> [ABOUT THIS TASK]:
Write out again the lines from the line with "Viewport: 948px width, 823px height." up to and including the line with "the Department dropdown", exactly as they stand below, and skip any picture.

> [DATA IN THIS EXERCISE]:
▶
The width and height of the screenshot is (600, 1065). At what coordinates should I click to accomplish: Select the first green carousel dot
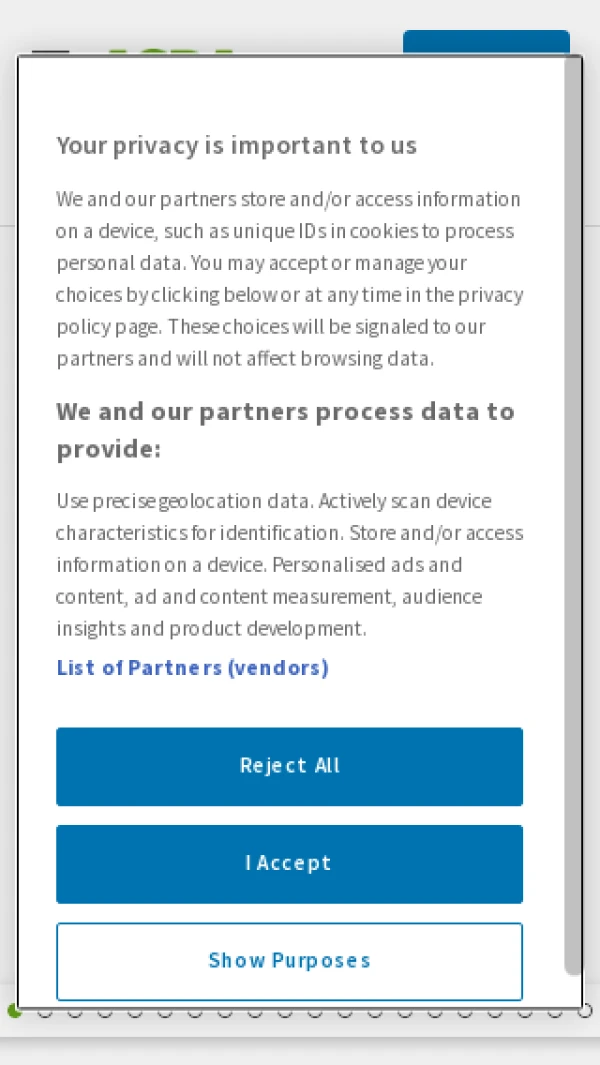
◀
▶
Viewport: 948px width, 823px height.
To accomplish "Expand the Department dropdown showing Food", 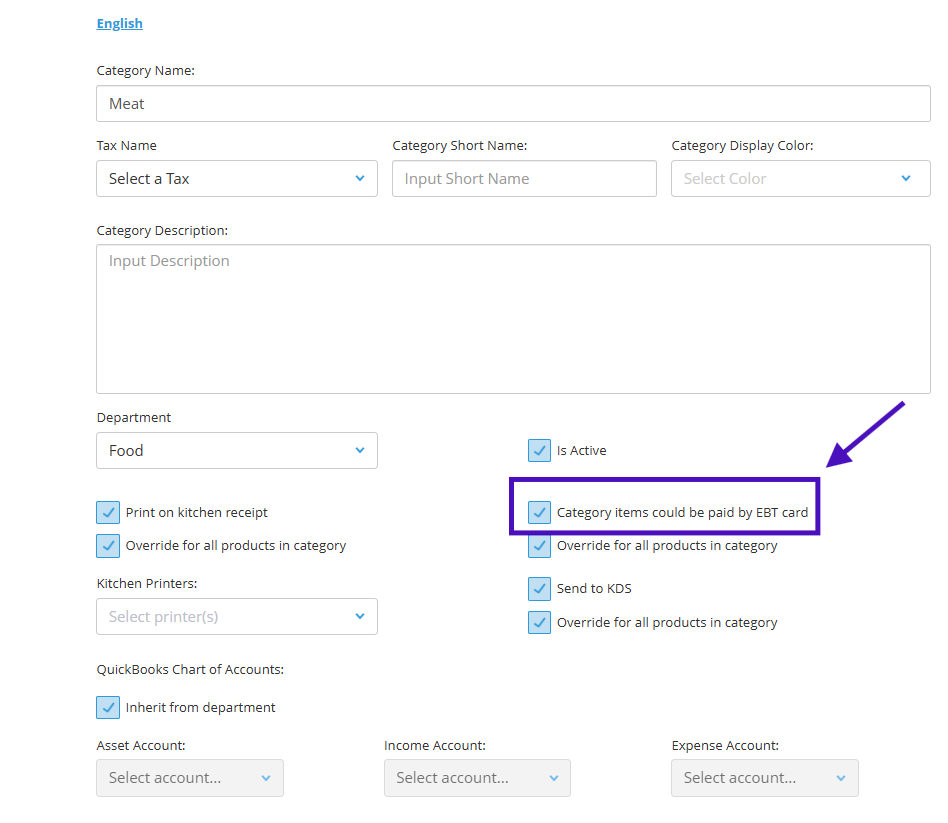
◀
▶
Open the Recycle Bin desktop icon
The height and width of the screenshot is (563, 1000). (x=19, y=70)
◀
> [TASK RESULT]:
Viewport: 948px width, 823px height.
To accomplish "Expand the Department dropdown showing Food", 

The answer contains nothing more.